Sunday, April 15, 2007

The breaking of armies, l9l7-2007

There's an excellent review in the IHT today of a particularly black period in a black war: the Nivelle offensive, or the battle of the Chemin des Dames, in which French infantry was massed and hurled at the German lines like a giant battering ram. Of course, the offensive failed, just like every other offensive in that war, the victim of good intelligence, Germans on high ground, machine guns and the high-intensity shell. But the Chemin des Dames acquired its own kind of infamy after French soldiers mutinied in significant numbers both there and throughout their positions on the western front. They had been run ragged by an indifferent leadership, they told their officers, and they were at the breaking point: they would not attack any more. They would defend their position, but they would not attack. It goes without saying that this could have been a huge catastrophe, if not for the British offensive at Passchendaele later that year and the certainty that the Americans were coming.

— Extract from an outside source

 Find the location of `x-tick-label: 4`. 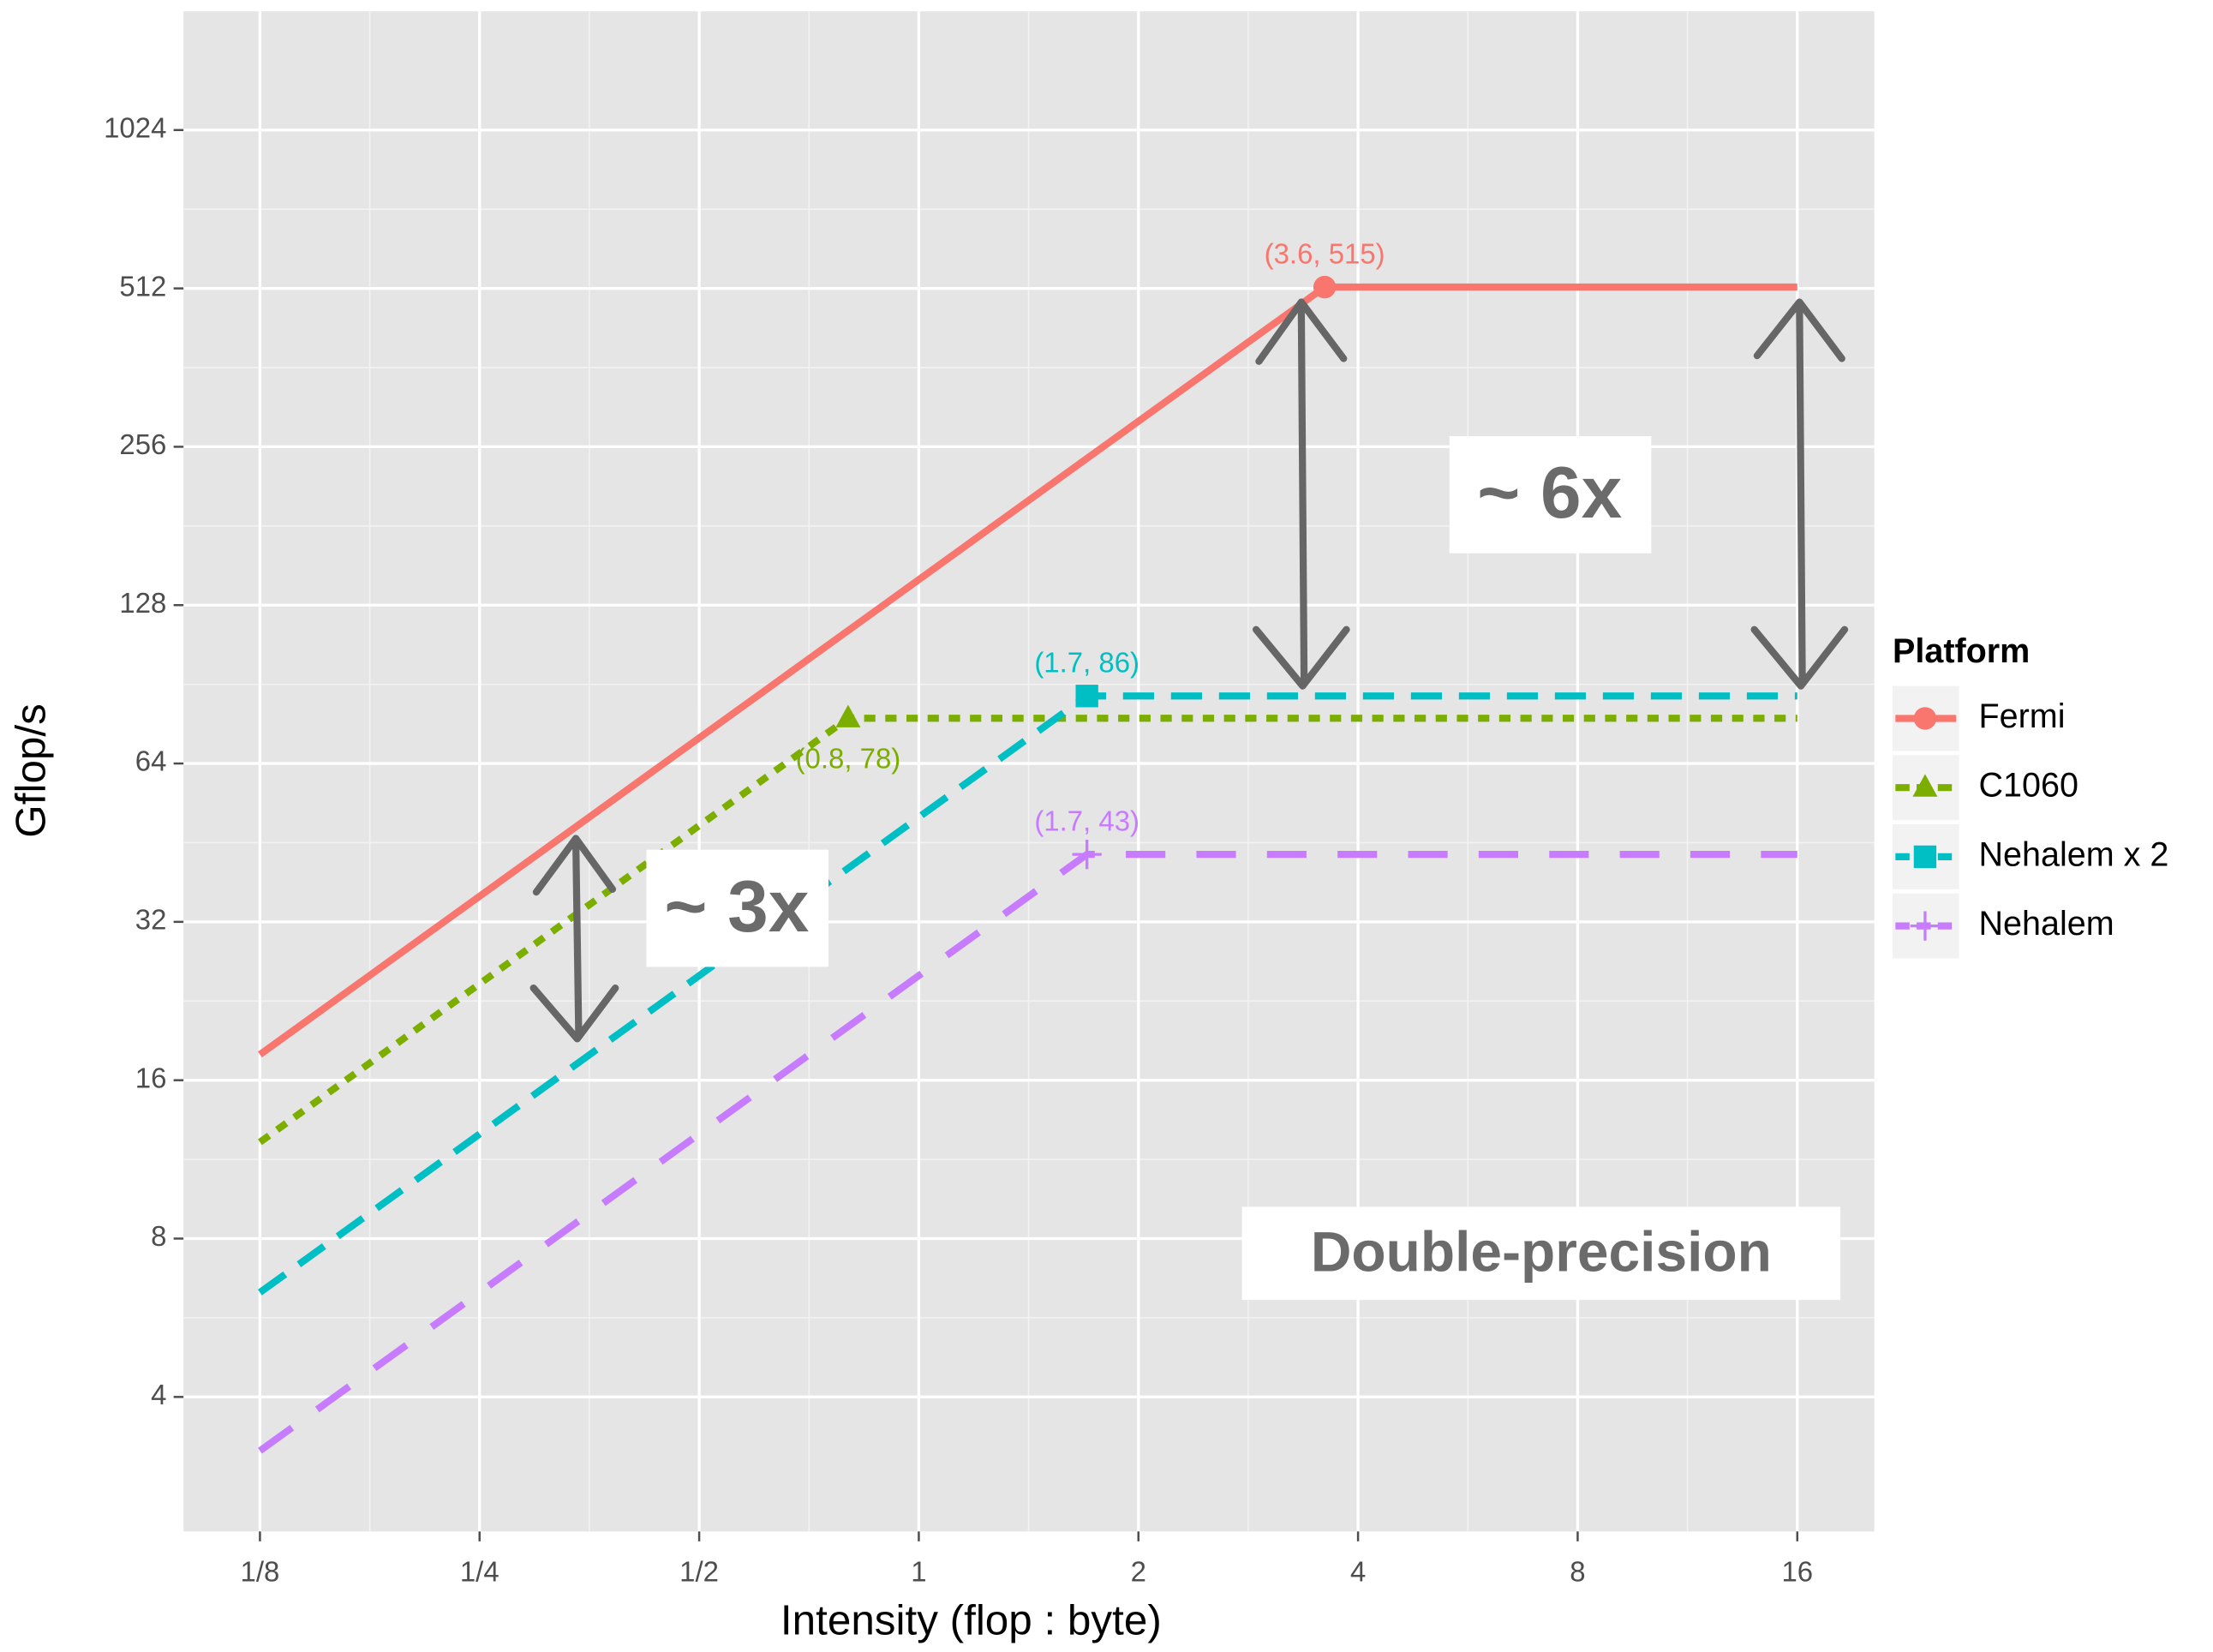

x-tick-label: 4 is located at coordinates (1358, 1571).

John Keegan called this incident, indeed all of l9l7, "the breaking of armies." Evidence that the Iraq war is about to break the American army--the departure in droves of young, talented officers, the extension of tours, the mounting casualty count, the persistent dumbing down of recruiting standards--is accumulating. Who will act to reverse these trends and call off this destructive, discretionary conflict, before the armed forces DO break?!

1 Comments:

Blogger shrimplate said...

Bush will fall when the armed forces no longer support him. Let's hope thay hold out long enough for that to happen.